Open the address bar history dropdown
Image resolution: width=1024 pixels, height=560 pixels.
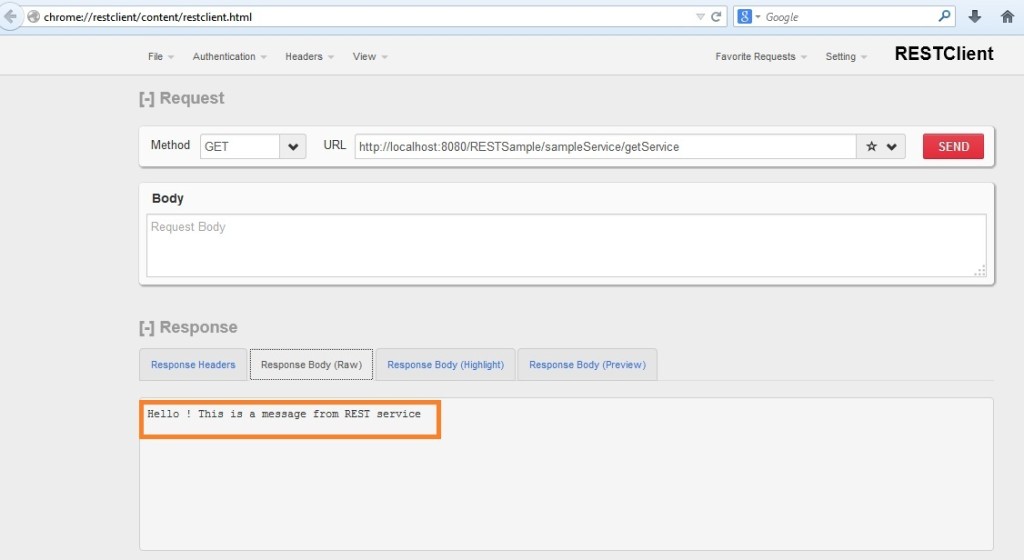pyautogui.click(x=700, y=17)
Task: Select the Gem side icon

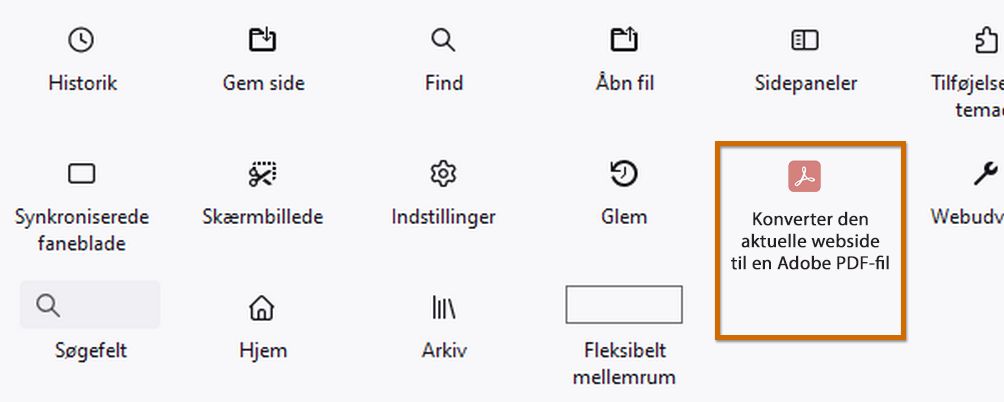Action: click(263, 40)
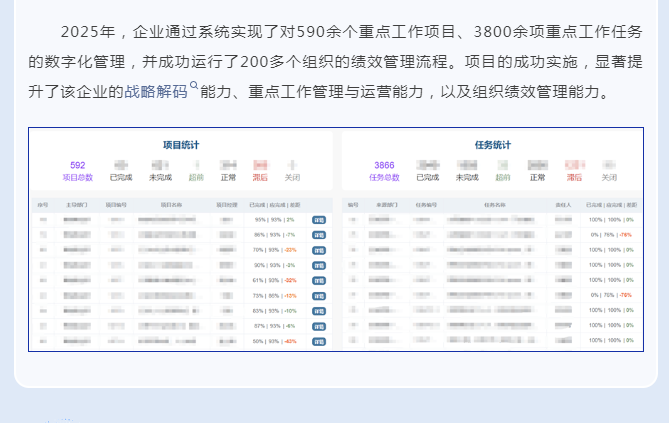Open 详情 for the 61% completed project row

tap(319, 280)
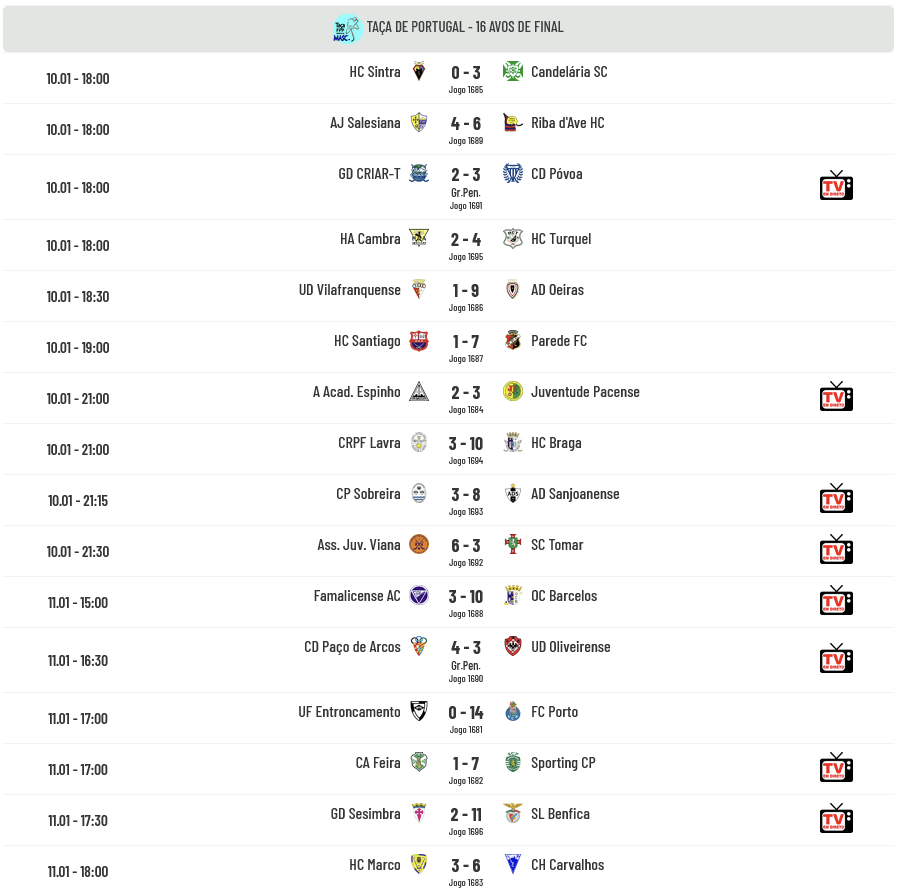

### EXERCISE INSTRUCTIONS
Omit every picture, then repeat the remaining data exactly as it appears above.

### EXERCISE SOLUTION
Open the address bar history dropdown
Image resolution: width=1024 pixels, height=560 pixels.
pyautogui.click(x=700, y=17)
Task: Select the Gem side icon

Action: click(263, 40)
Open 详情 for the 61% completed project row

tap(319, 280)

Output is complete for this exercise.